И все мои дальнейшие перемещения в тот день всё более убеждали, увы, в последнем.

Впрочем, продолжу…

Глава 4

22 августа 1991 года (день): «Студенты МАИ за свободу»

День 22 августа разворачивался во всей его пестроте, и я шагал или ехал от одного пункта к другому, но готовности действовать и противодействовать не находил нигде.

Я побывал в тот день в нескольких местах и говорил с разными людьми, в частности в некоторых московских редакциях. Как уже было сказано, я тогда начинал «обрастать» рядом знакомств, как раз в августовском номере журнала МИДа СССР «Международная жизнь» была опубликована моя статья «Жар-птица Сергея Дягилева». Вот уж, что называется, яичко оказалось дорого, да только не к Христову дню, а к чёртовому.

Побывал я и в редакции «Литературной газеты»… В особняке, уютно расположившемся в Костянском переулке, один из моих «литературно-газетных» знакомцев – тогда очень известный журналист, имени которого по ряду причин упоминать не буду – встретил меня в состоянии такой эйфории, что я оторопел. Потом улыбка сменилась лёгкой гримасой, и знакомец признался, что побаливает голова, поскольку Бурлацкий (тогдашний главный редактор) выставил-де за счёт редакции ящик коньяка, и все угомонились только под утро. Впрочем, зайдя к другому знакомцу, я особой радости у него по поводу происходящего не обнаружил, зато от него я впервые услышал слово «ельциноиды», позднее ставшее общеупотребительным.

Третий знакомец был радостен и с порога сообщил мне: «Вы знаете, говорят, на Лубянке Железного Феликса валяют!»

Мне стало противно. Сухо распрощавшись, я покинул «литературный» особняк и зашагал к метро ещё «Кировская» (будущие «Чистые пруды»). Выйдя через пять минут на станции – пока что – «Дзержинская», я с трудом удержал чисто физический позыв к рвоте.

Площадь Дзержинского (бывшая и будущая Лубянская) была окружена молчаливой толпой, теснящейся у переносного ограждения, выставленного кем-то по всему периметру площади. А в центре площади, архитектурной доминантой которой десятилетиями была подтянутая фигура первого рыцаря революции в длинной серой шинели, у пустого постамента, щедро залитого вёдрами красной краски, бесновалась (другое слово тут не подходило) банда молодчиков.

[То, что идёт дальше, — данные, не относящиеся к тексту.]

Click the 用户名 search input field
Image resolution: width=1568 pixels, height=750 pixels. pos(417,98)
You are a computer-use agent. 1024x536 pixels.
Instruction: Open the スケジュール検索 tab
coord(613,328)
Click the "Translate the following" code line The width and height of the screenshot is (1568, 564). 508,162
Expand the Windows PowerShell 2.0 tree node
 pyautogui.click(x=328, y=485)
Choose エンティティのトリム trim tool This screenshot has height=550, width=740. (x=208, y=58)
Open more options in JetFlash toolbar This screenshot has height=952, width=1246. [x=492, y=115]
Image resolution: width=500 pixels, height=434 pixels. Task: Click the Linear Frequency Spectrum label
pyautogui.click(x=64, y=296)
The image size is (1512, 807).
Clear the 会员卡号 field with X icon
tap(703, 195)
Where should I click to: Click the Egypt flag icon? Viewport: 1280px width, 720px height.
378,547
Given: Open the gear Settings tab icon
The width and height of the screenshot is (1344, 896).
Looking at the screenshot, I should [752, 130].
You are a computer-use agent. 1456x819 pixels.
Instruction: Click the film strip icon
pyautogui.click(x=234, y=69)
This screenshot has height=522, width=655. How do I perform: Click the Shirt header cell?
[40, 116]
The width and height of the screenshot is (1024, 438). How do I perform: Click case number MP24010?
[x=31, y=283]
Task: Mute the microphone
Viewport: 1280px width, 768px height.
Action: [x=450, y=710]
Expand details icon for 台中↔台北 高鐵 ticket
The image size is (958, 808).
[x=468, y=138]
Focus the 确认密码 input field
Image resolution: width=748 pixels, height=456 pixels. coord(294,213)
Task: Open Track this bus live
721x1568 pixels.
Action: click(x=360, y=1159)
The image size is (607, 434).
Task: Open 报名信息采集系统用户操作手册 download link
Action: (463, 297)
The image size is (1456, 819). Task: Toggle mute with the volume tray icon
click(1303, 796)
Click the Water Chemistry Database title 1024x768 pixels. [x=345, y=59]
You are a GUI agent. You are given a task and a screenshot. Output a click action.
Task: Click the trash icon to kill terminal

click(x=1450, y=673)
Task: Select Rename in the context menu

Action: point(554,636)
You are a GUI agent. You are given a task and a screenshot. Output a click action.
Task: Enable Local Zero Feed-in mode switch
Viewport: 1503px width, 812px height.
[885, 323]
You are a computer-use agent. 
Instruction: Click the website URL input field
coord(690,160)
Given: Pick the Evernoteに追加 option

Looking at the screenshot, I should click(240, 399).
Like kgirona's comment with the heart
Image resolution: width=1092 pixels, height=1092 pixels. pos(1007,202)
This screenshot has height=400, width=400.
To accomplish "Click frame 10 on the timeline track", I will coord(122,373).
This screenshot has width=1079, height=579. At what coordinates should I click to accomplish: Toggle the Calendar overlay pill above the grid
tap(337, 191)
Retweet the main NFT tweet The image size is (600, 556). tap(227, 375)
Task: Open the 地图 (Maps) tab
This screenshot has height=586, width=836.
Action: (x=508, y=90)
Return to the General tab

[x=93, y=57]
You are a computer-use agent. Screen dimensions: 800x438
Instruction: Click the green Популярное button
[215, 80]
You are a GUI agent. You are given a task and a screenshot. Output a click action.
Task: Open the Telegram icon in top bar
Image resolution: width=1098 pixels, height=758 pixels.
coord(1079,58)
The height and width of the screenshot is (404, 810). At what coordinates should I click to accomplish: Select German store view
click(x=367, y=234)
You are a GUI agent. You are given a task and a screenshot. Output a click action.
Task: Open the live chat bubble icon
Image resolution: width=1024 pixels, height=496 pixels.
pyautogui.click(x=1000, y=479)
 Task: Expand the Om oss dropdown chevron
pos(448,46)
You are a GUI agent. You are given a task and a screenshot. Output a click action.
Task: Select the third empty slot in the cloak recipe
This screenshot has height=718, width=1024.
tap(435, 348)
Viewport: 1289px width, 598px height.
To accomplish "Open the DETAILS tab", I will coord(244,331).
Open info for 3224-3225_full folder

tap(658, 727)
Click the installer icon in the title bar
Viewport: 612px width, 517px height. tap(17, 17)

Милиции видно не было, но между безмолвной толпой и орущей бандой, размахивавшей «триколорами», лежало огромное пустое кольцо. И никто из толпы не пересекал его, чтобы присоединиться к «триумфаторам».

Только сейчас, вспоминая те дни, мне пришло на ум, что эта ярко запечатлевшаяся в моей памяти картина была символической для всего августа 91-го года, для всей необъятной тогда страны.

В центре событий правила дозволенный и санкционированный шабаш кучка провокаторов и спровоцированных хулиганствующих «интеллигентных» придурков, а народная масса, проданная «элитой» и обманутая «мыслителями», безмолвствовала. При этом между кучкой получивших права негодяев и будущей бесправной народной массой уже 22 августа 1991 года пролегла непереходимая полоса отчуждения.

Народ же безмолвствовал потому, что его в течение последних пяти лет отучали любить Советскую власть. Отучали сами органы этой власти во главе с горбачёвским ЦК КПСС.

Да, насыщенным выдался день 22 августа 1991 года. Радостных лиц на улицах было мало, но в целом Москва – за исключением центров возбуждаемого ельцинскими путчистами искусственного ажиотажа – выглядела спокойной. Люди просто не понимали, что уже скоро их жизнь начнут ломать всерьёз.

В тот день, идя по старому Арбату, я мимолётом услышал обрывок разговора двух раскованного вида юных торговцев матрёшками, раскрашенными «под Ленина», «под Сталина», «под Горбачёва», «под Ельцина» и т. д.